Within the shrub walk, you'll find a golden catalpa, a golden variegated pampas grass, Cortaderia selloana ‘Aureo-lineata’ and the tawny-yellow form of the Japanese maple, Acer palmatum ‘Peaches and Cream'. As you move through the walk, colours change from golds to greys, greens and silvers. For instance, Buddleia crispa with its wonderfully crumpled grey-silver leaves, and a number of the Scotch roses, forms of Rosa spinosissima with masses of small cream and pink flowers over bristly grey-green stems and many with good autumn colour. 

Along this walk we have a collection of dwarf trees in pots. These give something of the appearance of bonsais but are really selections of various trees that happen to be very, very dwarf and do quite well in pots. Ours are placed on handsome bluestone pedestals and sit quite happily in amongst the shrubs. 

The peony pavilion

The pavilion is a small but elaborate brick building with room for two to sit and admire the view and admire the collection of hostas mainly growing in pots to each side. This is a pleasantly shady spot and ideal for hostas and other woodlanders such as epimediums, ligularias, various ferns, and the very architectural and rare, Paris polyphylla

Further down the slope, you'll find a pair of golden fastigiate beech, Fagus sylvatica ‘Dawyck Gold’, and around these a collection of American tree peonies in yellows and oranges and flame colours. 
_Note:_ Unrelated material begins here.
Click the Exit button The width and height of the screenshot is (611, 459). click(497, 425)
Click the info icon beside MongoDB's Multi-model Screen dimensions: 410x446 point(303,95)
The quadrangle and the marquee lawn

 The Quadrangle holds a collection of topiary box, with many different species and selections of box treated in quite a few different ways. 

To the east of the quadrangle, down a set of curving brick steps, there is a small formal space largely occupied by a marquee, used occasionally for weddings and other events. To the left is a border of shade-loving shrubs, hydrangeas and the like, while to the right is a border of sun lovers, roses and a couple of the new and very handsome Itoh peonies which flower spectacularly late spring to early summer. 

The copper beech walk

These trees date back to Jim Woolrich’s flower farm, planted in the 1950s to supply foliage to the flower markets, the trees climbed every few years and were cut back, with foliage used as ‘filler material’ for flower arrangements. This walk is beautiful at any time of the year however particularly in October as the beeches leaf out.

At the end of the beech, the path curves around a magnificent Acer cappadocicumwhere you'll find other historic plants including the colossal Magnolia denudata. This is another of our Yokohama plants and has now reached dimensions which make it the finest and largest specimen of this species in this country, every August it covers itself with thousands of creamy-white chalice-shaped flowers. 

The upper and lower meadows

 Cloudehill inherited these glorious bulb meadows from Woolrich times. Jim imported bulbs from Holland in the 1930s, with the bulbs being planted and used for the cut flower markets every spring. Those bulbs robust enough to settle down and naturalise have now had nearly 90 years to do so, and consequently they appear very natural in their surrounds.